# Records of locating words and elements:
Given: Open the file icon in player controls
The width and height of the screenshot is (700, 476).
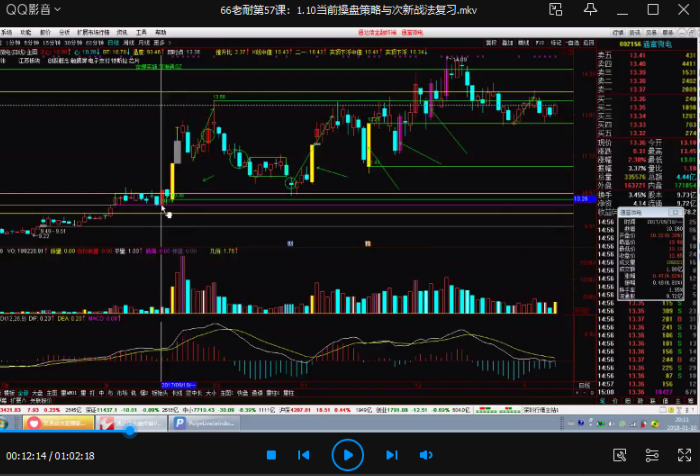Looking at the screenshot, I should [x=621, y=455].
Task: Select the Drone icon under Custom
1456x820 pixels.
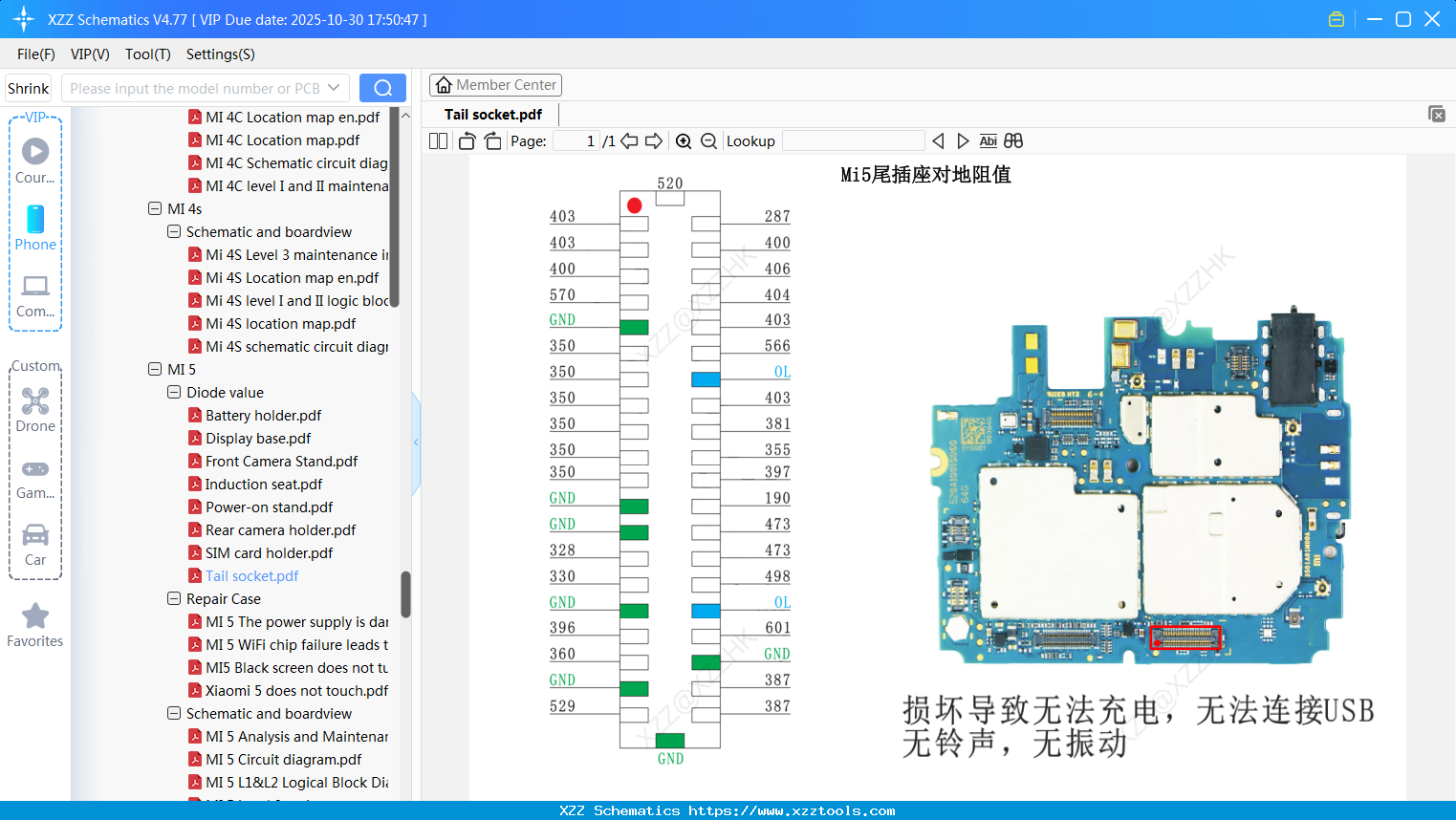Action: pyautogui.click(x=35, y=409)
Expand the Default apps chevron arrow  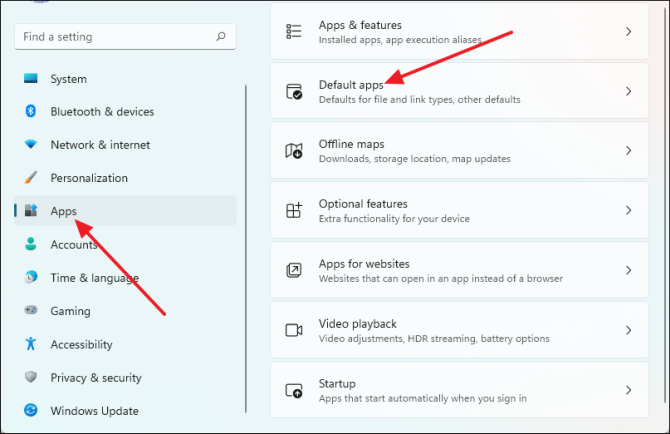coord(628,91)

# DIRECTIONS:
Report, copied in full, each line of the data above that contains the string "icon".

# CORRECT RESPONSE:
Given: Open the file icon in player controls
Task: Select the Drone icon under Custom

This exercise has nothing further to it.